The NNTP protocol, when it was first published (in RFC
977) was quite a striking advance in Internet protocols. News
articles propagated in an entirely distributed, decentralized fashion.
The design of the protocol saved bandwidth when there were lots of
people at a site reading the same news articles, and also tolerated
failure of individual nodes. With these advantages, NNTP became one of
the most popular Internet protocols (along with email and FTP), and
for a time was the mechanism of choice for participating in Internet
"communities."
Now, 14 years later, NNTP is a protocol in serious trouble. Its
complete openness and lack of centralized control made it vulnerable
to spam, abuse, and other nastiness. While I used to "read news"

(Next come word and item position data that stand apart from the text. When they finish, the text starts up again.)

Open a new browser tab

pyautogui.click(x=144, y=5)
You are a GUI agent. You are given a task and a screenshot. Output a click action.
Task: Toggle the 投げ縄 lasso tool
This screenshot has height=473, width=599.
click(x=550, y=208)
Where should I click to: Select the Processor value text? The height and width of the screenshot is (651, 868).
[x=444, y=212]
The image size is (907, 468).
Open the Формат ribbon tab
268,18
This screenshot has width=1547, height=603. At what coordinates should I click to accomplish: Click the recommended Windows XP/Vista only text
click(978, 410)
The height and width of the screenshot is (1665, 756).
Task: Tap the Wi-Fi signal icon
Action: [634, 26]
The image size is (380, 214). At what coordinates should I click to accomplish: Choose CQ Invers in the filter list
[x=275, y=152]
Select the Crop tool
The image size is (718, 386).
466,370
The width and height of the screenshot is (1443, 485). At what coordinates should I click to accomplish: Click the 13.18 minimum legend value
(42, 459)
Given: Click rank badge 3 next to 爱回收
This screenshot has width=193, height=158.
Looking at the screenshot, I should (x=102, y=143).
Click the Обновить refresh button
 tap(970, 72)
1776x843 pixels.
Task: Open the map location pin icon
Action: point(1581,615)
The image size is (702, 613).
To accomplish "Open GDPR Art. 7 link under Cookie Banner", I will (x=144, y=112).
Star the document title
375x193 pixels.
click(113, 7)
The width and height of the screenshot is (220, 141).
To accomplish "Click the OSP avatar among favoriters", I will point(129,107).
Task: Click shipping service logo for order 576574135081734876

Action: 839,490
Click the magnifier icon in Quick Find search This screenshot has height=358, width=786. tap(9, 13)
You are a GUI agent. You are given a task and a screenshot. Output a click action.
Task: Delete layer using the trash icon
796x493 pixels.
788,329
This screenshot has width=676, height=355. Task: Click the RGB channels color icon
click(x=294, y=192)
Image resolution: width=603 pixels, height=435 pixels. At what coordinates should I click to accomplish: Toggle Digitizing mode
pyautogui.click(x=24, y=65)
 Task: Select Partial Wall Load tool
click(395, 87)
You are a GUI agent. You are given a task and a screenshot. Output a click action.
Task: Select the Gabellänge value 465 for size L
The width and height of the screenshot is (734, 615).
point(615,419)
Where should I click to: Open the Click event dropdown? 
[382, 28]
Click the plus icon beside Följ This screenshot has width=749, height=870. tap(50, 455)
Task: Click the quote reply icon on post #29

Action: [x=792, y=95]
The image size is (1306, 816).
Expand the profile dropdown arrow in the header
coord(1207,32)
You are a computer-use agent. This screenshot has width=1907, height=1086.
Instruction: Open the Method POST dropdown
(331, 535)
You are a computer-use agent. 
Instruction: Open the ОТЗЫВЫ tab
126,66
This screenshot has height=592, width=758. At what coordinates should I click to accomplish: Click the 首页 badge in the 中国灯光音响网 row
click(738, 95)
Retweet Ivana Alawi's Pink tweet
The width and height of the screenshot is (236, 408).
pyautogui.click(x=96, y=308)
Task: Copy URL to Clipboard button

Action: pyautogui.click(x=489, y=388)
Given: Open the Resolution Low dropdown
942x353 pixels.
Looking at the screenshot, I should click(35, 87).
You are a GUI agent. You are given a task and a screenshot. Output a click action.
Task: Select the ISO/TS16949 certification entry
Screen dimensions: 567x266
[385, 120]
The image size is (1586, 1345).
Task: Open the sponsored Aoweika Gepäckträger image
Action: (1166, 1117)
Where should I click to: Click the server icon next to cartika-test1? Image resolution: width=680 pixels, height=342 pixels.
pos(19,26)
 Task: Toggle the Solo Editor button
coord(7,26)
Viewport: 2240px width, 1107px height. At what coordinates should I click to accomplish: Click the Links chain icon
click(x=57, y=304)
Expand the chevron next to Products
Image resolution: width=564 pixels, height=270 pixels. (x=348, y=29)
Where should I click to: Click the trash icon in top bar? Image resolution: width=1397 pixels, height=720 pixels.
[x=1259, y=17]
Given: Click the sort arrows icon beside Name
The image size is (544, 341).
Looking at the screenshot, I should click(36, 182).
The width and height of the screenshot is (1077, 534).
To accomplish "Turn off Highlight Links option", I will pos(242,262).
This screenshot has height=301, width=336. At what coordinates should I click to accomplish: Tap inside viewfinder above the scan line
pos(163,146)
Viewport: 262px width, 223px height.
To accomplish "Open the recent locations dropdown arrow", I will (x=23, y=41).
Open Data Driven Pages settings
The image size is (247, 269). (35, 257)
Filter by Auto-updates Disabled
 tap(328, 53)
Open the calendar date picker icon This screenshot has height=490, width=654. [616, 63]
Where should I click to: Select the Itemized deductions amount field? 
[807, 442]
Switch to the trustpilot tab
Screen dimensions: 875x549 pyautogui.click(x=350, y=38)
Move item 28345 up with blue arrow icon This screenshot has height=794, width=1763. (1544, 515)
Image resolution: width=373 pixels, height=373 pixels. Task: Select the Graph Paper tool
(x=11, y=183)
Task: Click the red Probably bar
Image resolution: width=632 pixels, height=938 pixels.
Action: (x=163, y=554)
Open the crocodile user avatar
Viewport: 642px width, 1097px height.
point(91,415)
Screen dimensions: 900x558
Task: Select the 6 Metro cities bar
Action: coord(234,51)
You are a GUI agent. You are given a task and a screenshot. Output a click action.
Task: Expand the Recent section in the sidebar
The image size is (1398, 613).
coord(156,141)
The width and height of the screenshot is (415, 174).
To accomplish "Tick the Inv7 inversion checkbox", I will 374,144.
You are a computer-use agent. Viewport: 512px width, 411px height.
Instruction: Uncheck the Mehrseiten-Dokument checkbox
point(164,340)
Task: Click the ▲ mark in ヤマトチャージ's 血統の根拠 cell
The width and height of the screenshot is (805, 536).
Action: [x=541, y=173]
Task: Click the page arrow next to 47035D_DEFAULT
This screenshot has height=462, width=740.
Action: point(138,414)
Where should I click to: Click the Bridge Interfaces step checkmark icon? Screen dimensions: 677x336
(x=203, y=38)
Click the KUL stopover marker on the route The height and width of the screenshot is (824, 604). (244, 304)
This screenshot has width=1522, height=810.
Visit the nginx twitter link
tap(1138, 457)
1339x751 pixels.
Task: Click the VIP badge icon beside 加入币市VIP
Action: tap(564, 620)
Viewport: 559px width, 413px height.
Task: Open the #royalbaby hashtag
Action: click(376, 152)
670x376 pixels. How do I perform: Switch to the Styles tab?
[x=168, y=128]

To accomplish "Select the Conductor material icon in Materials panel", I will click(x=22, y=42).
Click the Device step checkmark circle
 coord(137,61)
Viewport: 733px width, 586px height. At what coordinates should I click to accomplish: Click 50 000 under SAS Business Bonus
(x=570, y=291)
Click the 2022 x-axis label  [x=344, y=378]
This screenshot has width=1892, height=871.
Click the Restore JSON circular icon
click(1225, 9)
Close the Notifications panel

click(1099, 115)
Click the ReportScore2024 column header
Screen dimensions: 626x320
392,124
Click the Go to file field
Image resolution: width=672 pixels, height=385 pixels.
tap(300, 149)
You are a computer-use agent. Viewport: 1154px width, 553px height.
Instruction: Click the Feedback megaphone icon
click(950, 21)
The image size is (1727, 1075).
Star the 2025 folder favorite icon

almost every day, the quality has sunk to the point where it's just
not worth it.
NNTP's popularity has been largely displaced by Web-based message
boards. These systems have many serious disadvantages compared with
NNTP, including: much poorer utilization of bandwidth, the forced use
of clunky "one size fits" HTML-based interfaces, and vulnerability to
the failure or compromize of the individual sites that host the
content. Nonetheless people do find them significantly more useful on
balance.
In spite of the mass migration from Usenet to the Web, NNTP does
maintain a few strongholds, especially pr0n, mp3z, and warez. In
addition, a number of new protocols with peer-to-peer transmission of
files are coming down the pike, of which Napster is surely the most popular.
A lot of people seem to be working on variations of Napster, including
the Gnutella project
started by a couple of employees at Nullsoft (the people who make WinAmp) and promptly shut
down by their corporate overlords at AOL.
Since the issues are disparate, we'll look at them one at a time, by
category.
Bandwidth
One of the main technical issues of all these protocols is bandwidth.
In the classical setup, your school has an NNTP server that talks over
the outside network to a few other NNTP servers. Within the school,
the clients talk to the news server over a very fast local network.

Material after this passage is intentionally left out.